RDA 2008: New York City

Print Magazine
1 June 2008

The design literacy of clients and the general public alike was a recurring concern this year for art director Philippe Apeloig and designer Ronny Quevedo, as it was for many New York designers. The duo challenged that literacy with their event calendars and posters for the French Institute/Alliance Française, a Manhattan-based organization that promotes French culture and programming. Apeloig and Quevedo used playful, colorful compositions of dots—a modern riff on pointillism— as a conceptual device. The layout’s unusual design and typography choices don’t just unite the campaign, Quevedo says: “We’re also educating the reader on how to read our materials.”

Point Five Design founding partner Alissa Levin thinks design literacy has vastly improved in recent years, partly because viewers are constant consumers of an increasingly design-savvy internet. Could this mean web design has become a positive influence on print work? “I feel like it has opened up possibilities in print,” Levin says. “Perhaps it’s because not all the pressure is on the print pieces, so it actually makes more room to try different things.”

In the past, clients often hired two different firms for print and web components; Levin finds that it has become much more common to hire the studio to create both, as the Columbia Journalism Review did for a redesign of its print edition and website.

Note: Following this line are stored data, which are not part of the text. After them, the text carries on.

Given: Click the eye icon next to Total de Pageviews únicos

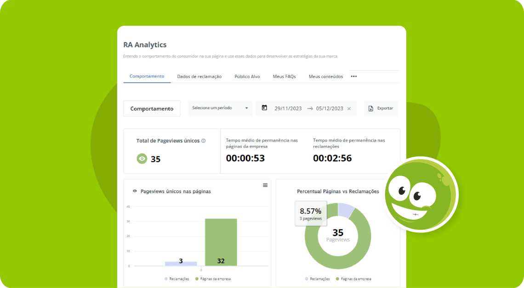Looking at the screenshot, I should (142, 159).
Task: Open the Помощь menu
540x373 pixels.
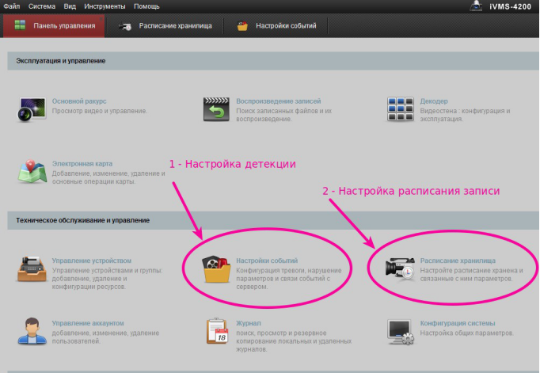Action: [146, 6]
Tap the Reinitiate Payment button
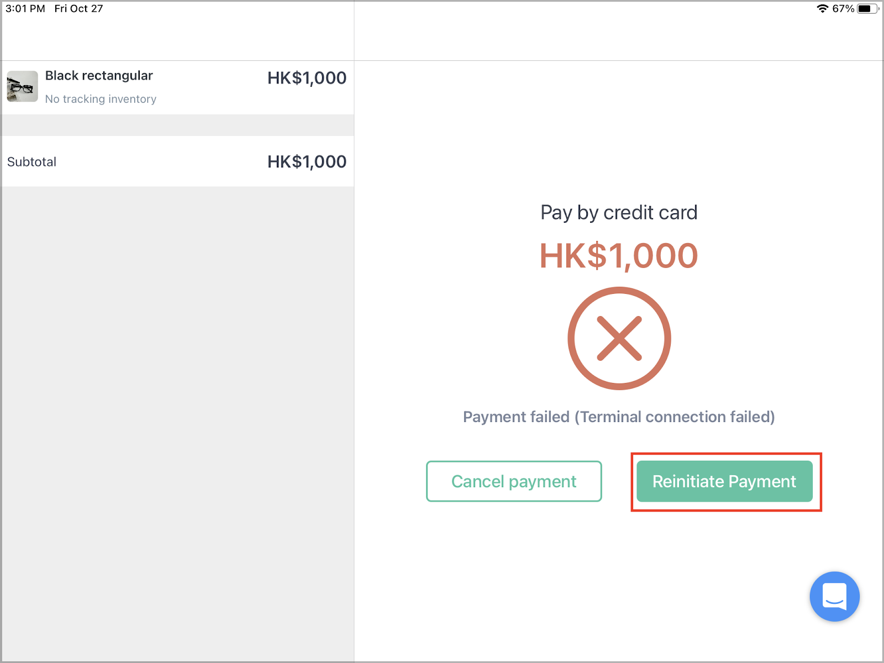This screenshot has width=884, height=663. pos(724,481)
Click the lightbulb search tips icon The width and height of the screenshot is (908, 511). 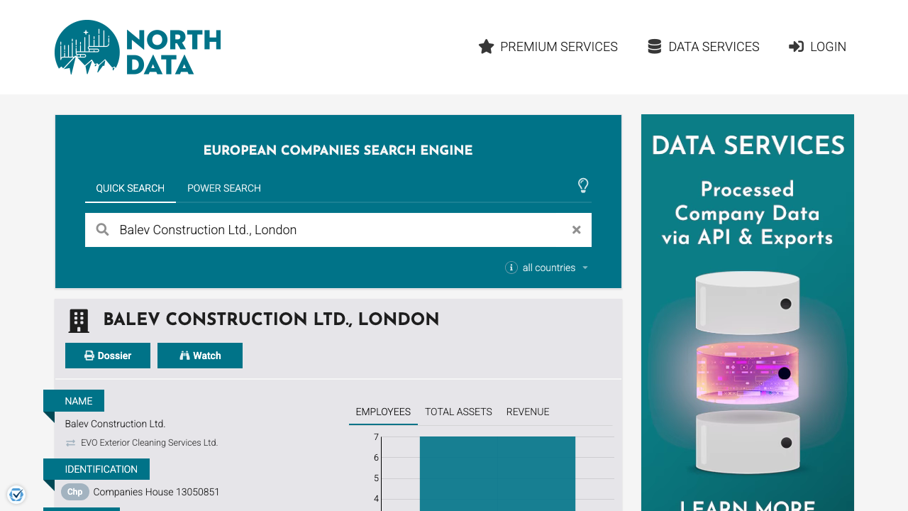[583, 185]
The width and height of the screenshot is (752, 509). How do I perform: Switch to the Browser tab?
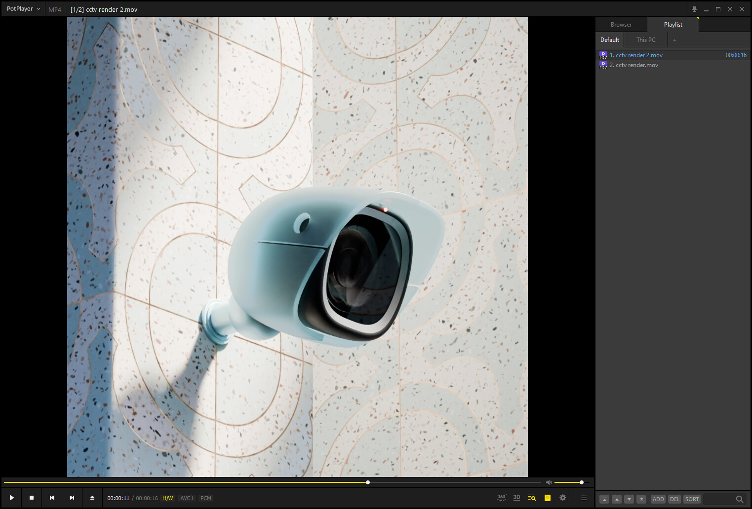621,24
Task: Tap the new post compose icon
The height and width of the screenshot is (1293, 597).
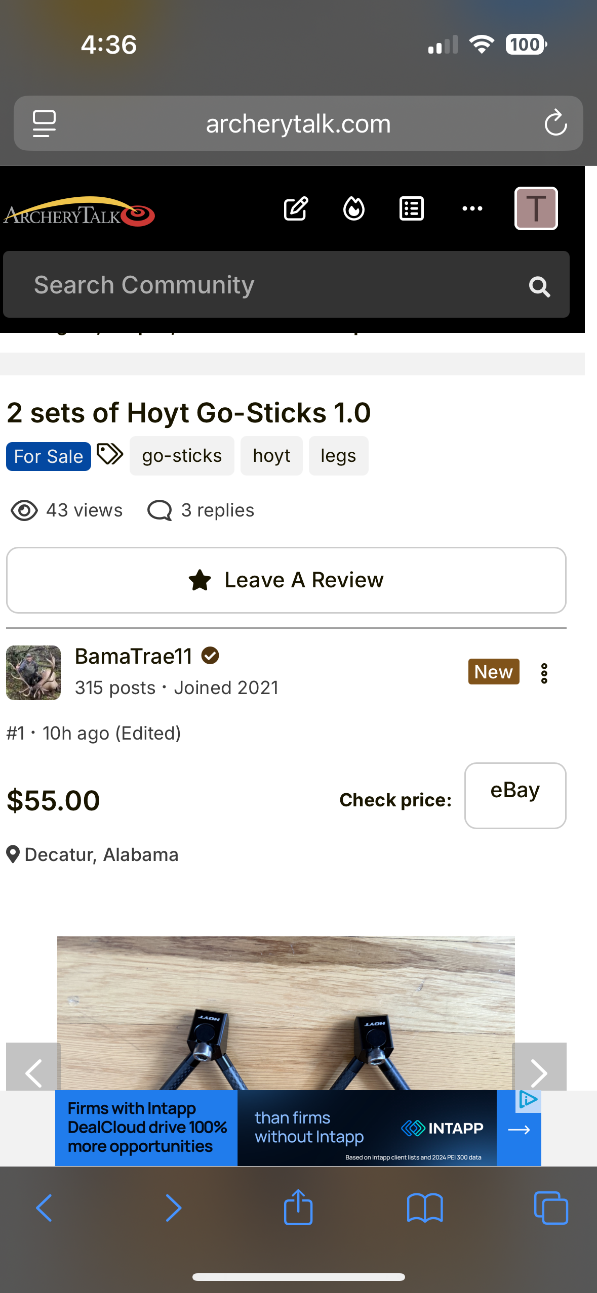Action: tap(296, 208)
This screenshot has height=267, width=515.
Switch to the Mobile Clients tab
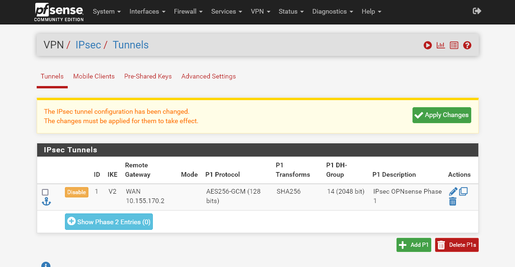(94, 76)
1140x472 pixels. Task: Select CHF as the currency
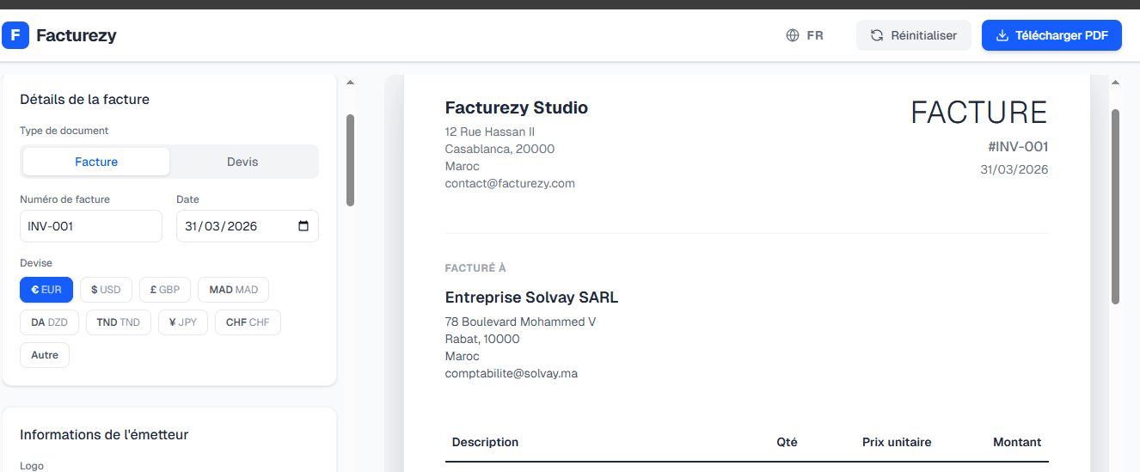pos(248,322)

Point Five’s redesign of CJR, completed in 2007, gives the magazine a bold cover format and a minimal, typographically elegant overall design that emphasizes the publication’s role as a media watchdog. Also in media, the business-culture magazine Condé Nast Portfolio debuted in late April 2007. The cover of its first issue featured a stunning aerial view of a nighttime cityscape, and standout photography and sublime information graphics have remained a centerpiece of the magazine’s visual identity. Continuing the minimalist trend in editorial design, design director Robert Priest explains that he and his team were striving for simplicity. “We want to be a lively and energetic magazine in terms of what we present, but there’s a certain clean aesthetic that we’re going for.”